— Слушай, Люхин! — крикнула я ему. — Скорей лети, там солдаты какого-то человека убивают! Ведь это погром!
— Ну, сразу уж и погром… Да кого бьют?
— Буржуя какого-то. Он нёс контрреволюцию…
— Значит, за дело бьют…
Эти слова меня как-то сразу успокоили. За контрреволюцию бьют, ведь за это надо бить.
— А если погромы начнутся?
— Не начнутся. Айда, ребята, разберемся, в чем там дело.
Еще бои не кончились, еще Кремль не был отбит у белогвардейцев, а солдаты, красногвардейцы, рабочие и мы, коммунистическая молодежь, постепенно начинали устанавливать порядок на улицах и площадях.
— Ты молодец, Женька, — ласково, почти нежно сказала Шура, выслушав, как я боролась с самосудами. — В условиях революционных боев самосуды, всяческая дезорганизация дают пищу для провокации. Вот почему так суровы и беспощадны были якобинцы…
Так один за другим шли эти дни, и казалось, что каждый равняется месяцу…
Совет! Неужели можно было подумать, что в этих пяти-шести комнатах были совсем недавно натертые, красного цвета, полы, на которых отсутствовал толстый слой грязи, нанесенный с улицы? Неужели можно было подумать, что в этих комнатах когда-нибудь не толпились люди? Обед? Сон? Когда это было? И до обеда, и до сна ли, когда юнкера заняли весь Никитский бульвар? Остоженка у них, на храме Христа-спасителя установлен их пулемет, обстреливающий наши позиции, и его стук мешает мне сосредоточиться. А мне оказано высшее доверие — поручен учет оружия.
— О, — говорит Шура, указывая на большие дома Полянки, — смотри, Женька, как они притаились, можно подумать, что они и в борьбе не участвуют. Но ведь стоит только юнкерам нас осилить — и все эти дамочки, вроде той, о которой ты рассказывала, от слов перейдут к действиям. Они будут зонтиками выкалывать нам глаза и будут делать это еще с большим удовольствием, чем делали это парижские дамы во времена Парижской коммуны.
Синие глаза Шурки мечут молнии, руки поднимаются ввысь, и историческое повествование Лиссагаре о мучениках Парижской коммуны и о палачах-версальцах становится правдой наших дней, и мы чувствуем себя обязанными довершить то, что им довершить не пришлось.
И мы довершили!
1959
А. С. СЕРАФИМОВИЧ
ДВЕ СМЕРТИ
В Московский Совет, в штаб, пришла сероглазая девушка в платочке.

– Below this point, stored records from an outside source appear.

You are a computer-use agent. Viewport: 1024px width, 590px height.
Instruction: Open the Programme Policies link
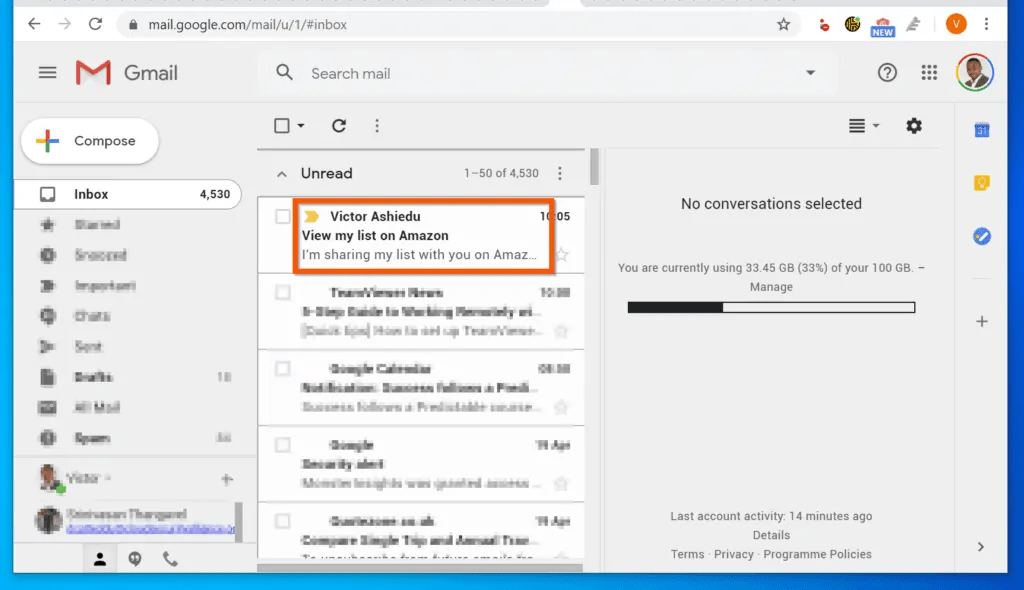coord(819,553)
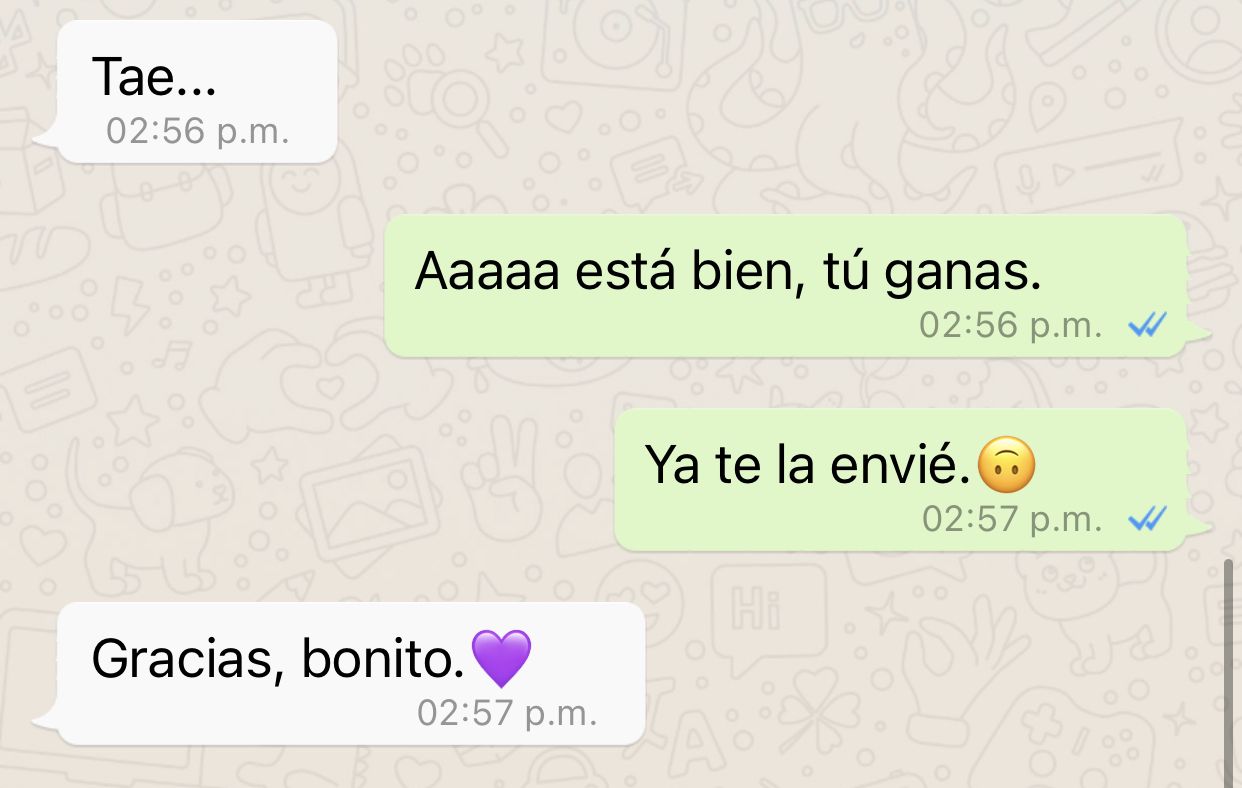The width and height of the screenshot is (1242, 788).
Task: Click 02:57 p.m. timestamp under "Gracias, bonito"
Action: click(x=507, y=713)
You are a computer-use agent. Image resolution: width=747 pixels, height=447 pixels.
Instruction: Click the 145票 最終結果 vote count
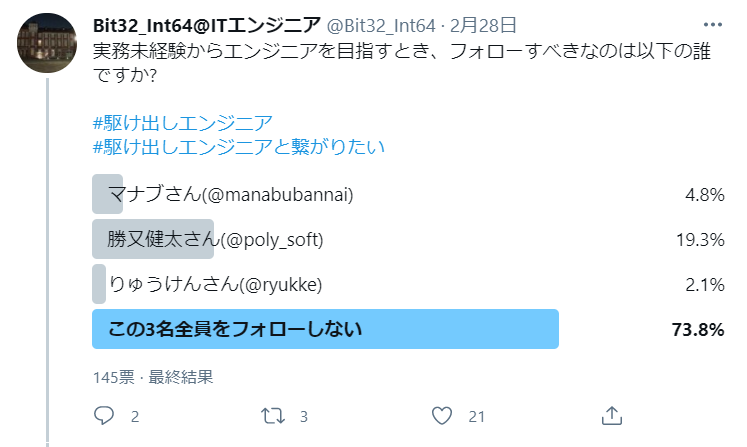[153, 377]
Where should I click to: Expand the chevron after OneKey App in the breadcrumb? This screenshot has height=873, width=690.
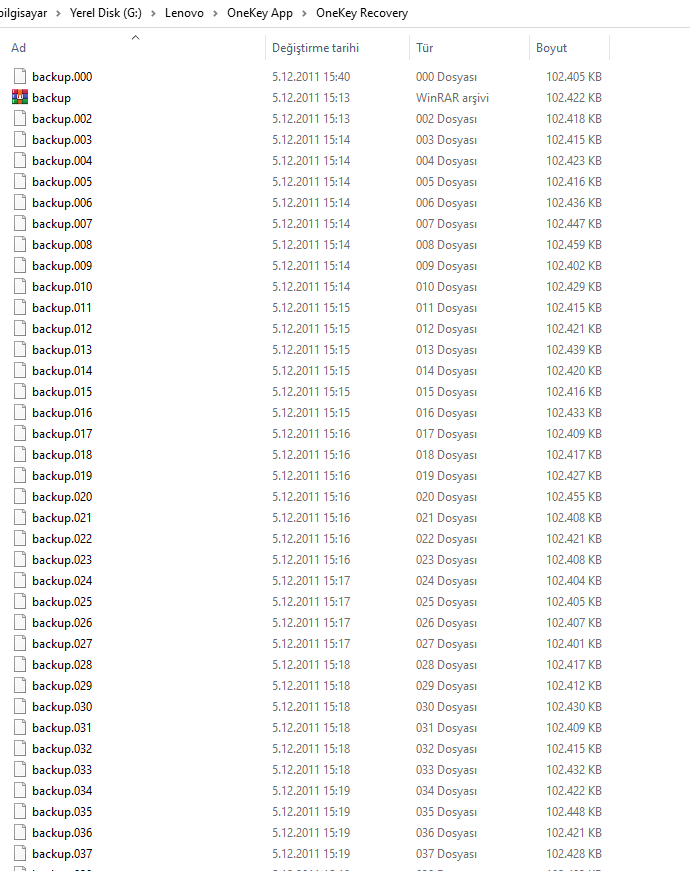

Небо было октябрьское, грозное, и по холодным мокрым крышам, между труб, ползали юнкера и снимали винтовочными выстрелами неосторожных на Советской площади.
Девушка сказала:
— Я ничем не могу быть полезной революции. Я бы хотела доставлять вам в штаб сведения о юнкерах. Сестрой — я не умею, да сестер у вас много. Да и драться тоже — никогда не держала оружия. А вот, если дадите пропуск, я буду вам приносить сведения.
Товарищ, с маузером за поясом, в замасленной кожанке, с провалившимся от бессонных ночей и чахотки лицом, неотступно всматриваясь в нее, сказал:
— Обманете нас — расстреляем. Вы понимаете? Откроют там — вас расстреляют. Обманете нас — расстреляем здесь!
— Знаю.
— Да вы взвесили все?
Она поправила платочек на голове.
— Вы дайте мне пропуск во все посты и документ, что я — офицерская дочь.

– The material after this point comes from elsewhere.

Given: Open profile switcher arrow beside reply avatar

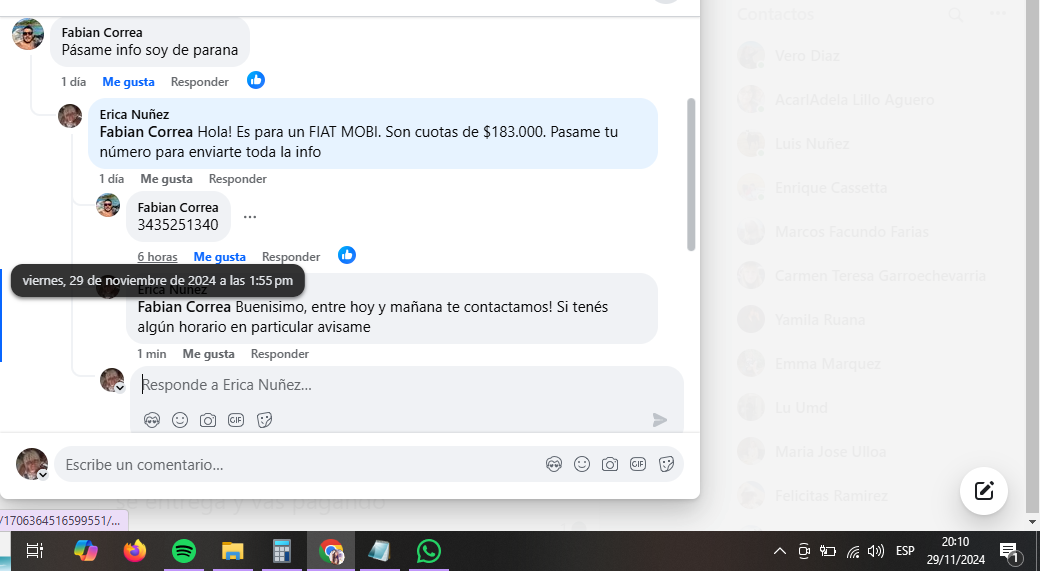Looking at the screenshot, I should 120,388.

Ее попросили в отдельную комнату, к дверям приставили часового.
За окнами на площади опять посыпались выстрелы — налетел юнкерский броневик, пострелял, укатил.
— А черт ее знает… Справки навел, да что справки, — говорил с провалившимся чахоточным лицом товарищ, — конечно, может подвести. Ну, да дадим. Много она о нас не сумеет там рассказать. А попадется — пристукнем.

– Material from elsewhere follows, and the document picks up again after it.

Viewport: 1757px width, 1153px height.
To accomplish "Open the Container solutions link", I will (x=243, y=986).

Ей выдали подложные документы, и она пошла на Арбат в Александровское училище, показывая на углах пропуск красноармейцам.
На Знаменке она красный пропуск спрятала. Ее окружили юнкера и отвели в училище в дежурную.
— Я хочу поработать сестрой. Мой отец убит в германскую войну, когда Самсонов отступал. А два брата на Дону в казачьих частях. Я тут с маленькой сестрой.
— Очень хорошо, прекрасно. Мы рады. В нашей тяжелой борьбе за великую Россию мы рады искренней помощи всякого благородного патриота. А вы — дочь офицера. Пожалуйте!
Ее провели в гостиную. Принесли чай.